Ela se levanta, desliga o chuveiro e sai do box. Pingando ela me encara e sorri. Ela não se sente envergonhada? Numa situação assim? Talvez seja normal no lugar no qual ela vive. Mas que país ela vive? Com esses costumes tão estranhos, fica difícil de advinhar.

Me perco em pensamentos, até perceber que ela estava quase colocando as roupas sem sequer se secar. 

-Espera!-

Ela se assusta e derruba a camiseta que  a emprestei.

-Eu só...-

-Você deve se secar antes, com a toalha. Você geralmente toma banho dessa maneira?

-S-sim, eu... só coloco as roupas.- Ela diz sem graça

Acho que a assustei. Me sinto culpado. Porém, essa culpa vai embora quando vejo que ela só secou o corpo e se vestiu. Seus cabelos pingavam, deixando as roupas de algodão úmidas. Dou um longo suspiro e pego a toalha.

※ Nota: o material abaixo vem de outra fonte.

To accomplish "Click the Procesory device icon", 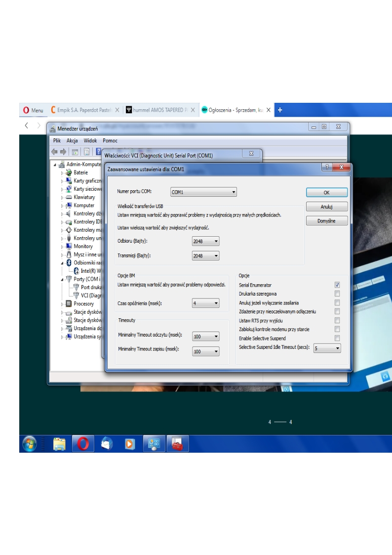I will (x=69, y=303).
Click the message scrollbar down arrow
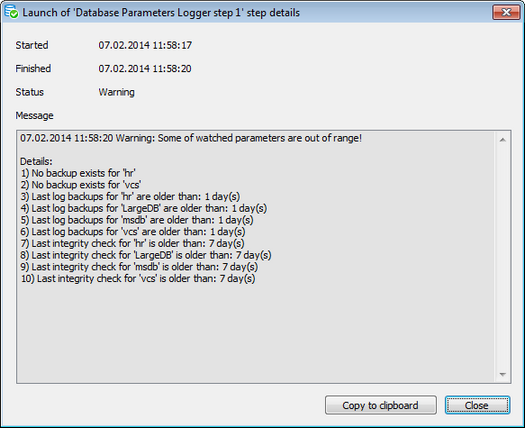Screen dimensions: 525x428 [x=503, y=374]
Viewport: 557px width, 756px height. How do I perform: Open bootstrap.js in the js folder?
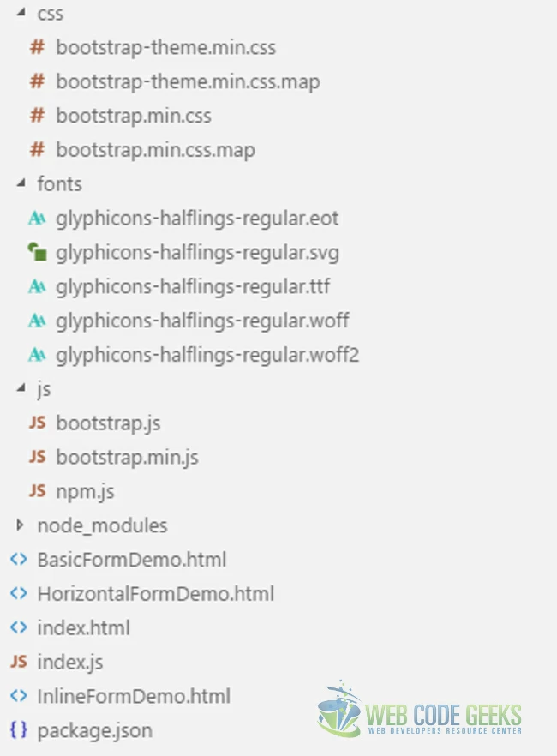(x=108, y=423)
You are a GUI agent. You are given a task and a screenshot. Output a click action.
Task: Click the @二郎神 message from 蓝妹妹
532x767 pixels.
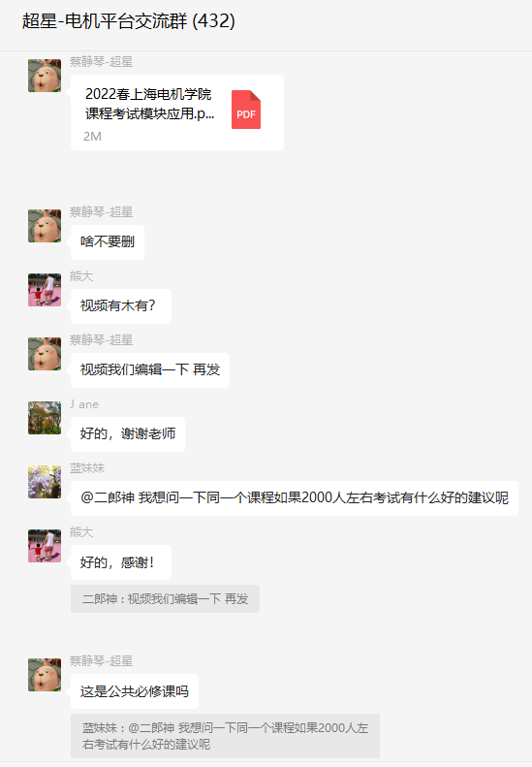[295, 498]
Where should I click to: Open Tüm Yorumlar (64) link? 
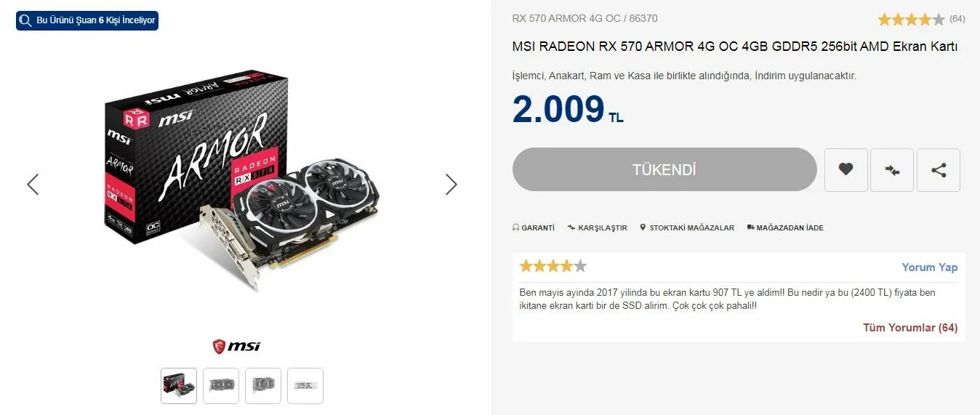[910, 328]
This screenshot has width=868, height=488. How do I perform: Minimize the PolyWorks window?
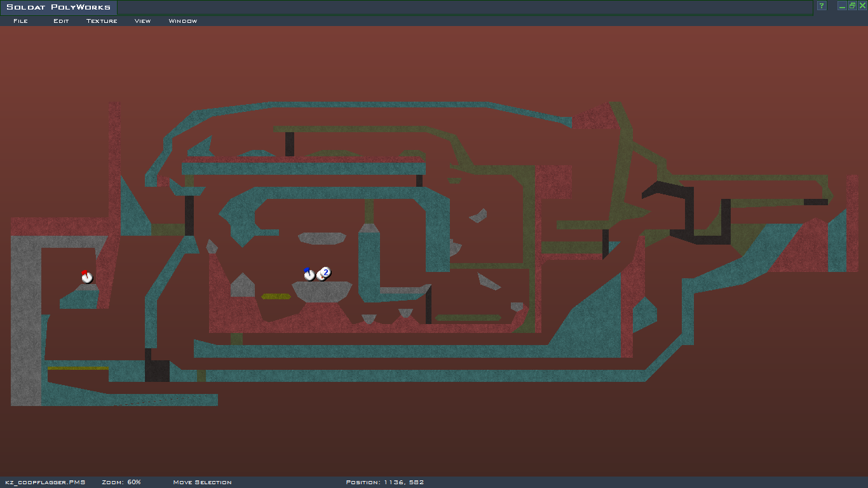click(842, 6)
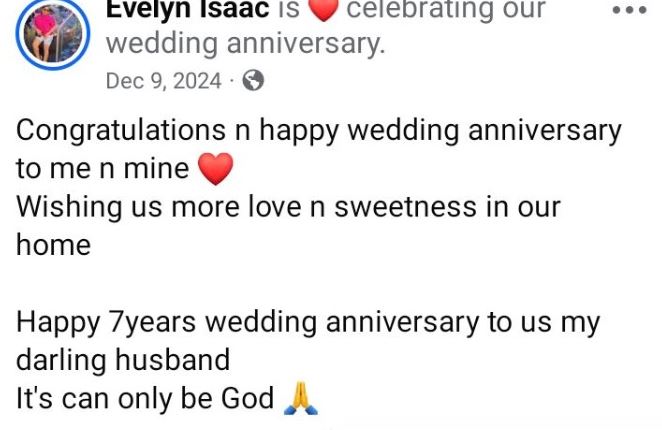This screenshot has height=430, width=662.
Task: Click the "to me n mine" text
Action: click(x=102, y=169)
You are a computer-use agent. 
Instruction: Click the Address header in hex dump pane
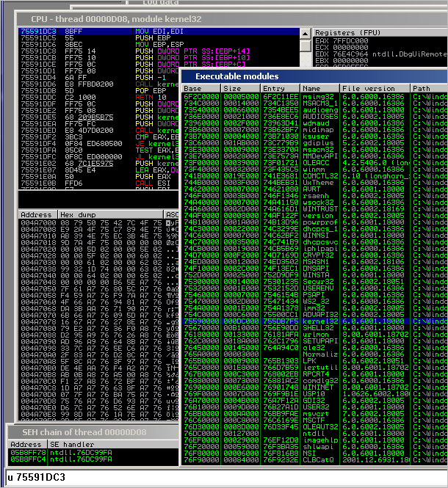click(36, 215)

Começo a passar em seu cabelo, levemente, com receio de machucá-la. Ela fecha seus olhos, aparentemente aproveitando o momento. 

-É macia- Ela diz, se referindo a toalha de algodão que eu passava com delicadeza em sua cabeça.

-Eu também acho. Está gostoso?- Digo dando um pequeno riso.

-Muito!- Ela diz empolgada, mas com uma certa leveza.

Pego o secador e começo a passar pelo seu longo cabelo. Parecia que levariam horas para conseguir terminar de secá-lo. Após alguns longos minutos, desligo o secador. Estava seco, mas antes de tudo estava mais macio do que o normal. Seu cabelo parecia como uma pluma, o que me fazia hesitar em parar de tocá-lo. 

Mesmo relutante, solto seu cabelo. A levo para fora do banheiro. Indico o colchão, forrado com lençóis de seda e algumas cobertas, que estava alocado no meu quarto. Não poderia deixá-la na sala. Ela era, ainda assim, uma estranha. Não a conhecia direito, então não poderia dar liberdade para que fizesse o que bem quisesse.

Assim que ela se acomoda, entro no banheiro e começo meu banho. Um banho rápido era o que eu precisava para tirar o suor e o sal do meu corpo. Após me vestir, volto ao meu quarto. Ela dormia, de forma inocente, como uma garota que se incomodaria de ser vista nua. Não demoro a fazer o mesmo. Adormeço.

_Celéstia_

Acordo com um cheiro maravilhoso. Ele invadia todos os comodos da casa. Jeon, que antes estava ao meu lado em um colchão extremamente alto, havia sumido. Decido seguir aquele odor e, ao chegar no andar de baixo, o vejo em frente ao fogo, com uma espécie de concha de metal, balançando-a de forma brusca em movimentos de vai e vem. Aquilo era assustador e fascinante ao mesmo tempo. Volto a mim quando ele se vira a mim e diz.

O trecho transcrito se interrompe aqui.